Embedded in the original Pelerin group were the likes of the German-born economist Wilhelm Röpke, with his belief in, as Burgin categorizes it, “forceful state interventions” to guarantee a properly artisanal and agricultural economy. But rather than wonder how a Röpke perspective evolved into a Friedman one, it’s better to recognize, as Mises did, that Röpke just didn’t belong in the Mont Pelerin Society to begin with as far as its core commitments go. The stated distaste for laissez-faire and for market defenders who went “too far” is a real element of the early Mont Pelerin mix, and much beloved by those seeking surprising ironies in intellectual history. But too much is made of it, especially in the context of the important and lasting things that came out of Pelerin. Who today remembers Röpke?
Burgin interestingly contrasts Hayek and Friedman’s two most popular early works, Road to Serfdom (1944) and Capitalism and Freedom (1962): Serfdom was “a defensive manifesto for an ideology in a state of retreat and disarray” while Friedman’s work “provided a platform for a movement that was prepared for an aggressive offense.” Friedman is presenting as evolving from institutions such as Pelerin and the Volker Fund with a bolder, more libertarian defense of markets, willing to admit he thinks “society needs a few kooks, a few extremists” and willing to argue that the supposed historical defects of 19th-century laissez faire might be largely mythical. Despite all this, his ideas shaped a lot of the modern Republican Party’s stated views on everything from taxes to welfare to the draft to inflation. Burgin makes a convincing case that rhetorically, Milton Friedman created Ronald Reagan. Despite the president’s failures, this might explain why so many libertarians still have deep affection for Ronnie. Burgin makes the case that Friedman succeeded with the public beyond the dreams of most other founding Pelerines even as he strode ever closer to true laissez-faire.
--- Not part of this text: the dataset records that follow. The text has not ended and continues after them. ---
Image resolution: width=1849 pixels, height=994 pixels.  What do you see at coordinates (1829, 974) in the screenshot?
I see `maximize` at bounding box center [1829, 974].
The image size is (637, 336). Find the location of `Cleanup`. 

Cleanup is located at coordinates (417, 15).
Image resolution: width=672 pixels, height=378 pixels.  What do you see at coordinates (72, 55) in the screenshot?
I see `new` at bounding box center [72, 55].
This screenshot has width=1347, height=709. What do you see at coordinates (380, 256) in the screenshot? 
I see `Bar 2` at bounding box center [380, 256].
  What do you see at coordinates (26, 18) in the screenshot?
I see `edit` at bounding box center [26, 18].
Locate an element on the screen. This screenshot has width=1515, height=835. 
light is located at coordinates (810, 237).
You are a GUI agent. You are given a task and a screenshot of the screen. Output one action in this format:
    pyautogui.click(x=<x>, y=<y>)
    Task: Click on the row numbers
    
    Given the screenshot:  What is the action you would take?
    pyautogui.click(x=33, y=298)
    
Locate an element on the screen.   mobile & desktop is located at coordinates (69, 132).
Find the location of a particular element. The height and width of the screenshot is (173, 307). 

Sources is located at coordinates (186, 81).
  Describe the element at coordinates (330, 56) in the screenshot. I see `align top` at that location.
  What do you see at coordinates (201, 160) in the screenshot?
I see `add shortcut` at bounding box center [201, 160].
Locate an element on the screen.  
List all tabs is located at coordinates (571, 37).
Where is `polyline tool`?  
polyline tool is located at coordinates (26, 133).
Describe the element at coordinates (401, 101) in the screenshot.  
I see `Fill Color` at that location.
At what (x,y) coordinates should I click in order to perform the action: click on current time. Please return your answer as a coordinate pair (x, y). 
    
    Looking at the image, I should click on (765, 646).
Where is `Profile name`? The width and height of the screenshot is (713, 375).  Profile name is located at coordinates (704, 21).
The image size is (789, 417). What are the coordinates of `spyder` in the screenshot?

All my arguments with this book are presented in the spirit of engaging with a fine and important work. It is a very smart volume, well worth the time of anyone who cares about free-market thought, and Burgin almost never tips his hand about whether he believes his subjects were right or wrong. Even this libertarian partisan thinks Burgin somewhat overestimates the extent to which the Pelerines succeeded in reversing the victories of the Fabian socialists whose techniques they emulated. But they certainly played a role in forming what the British historian A.V. Dicey, who shaped Friedman's theories of social change, called the “spirit of an age,” what Burgin colorfully calls “an implicit rebuke to the fatalism engendered by encounters with the real.” They did it, contra what Burgin sometimes implies, not by being conservatives, but by being libertarians.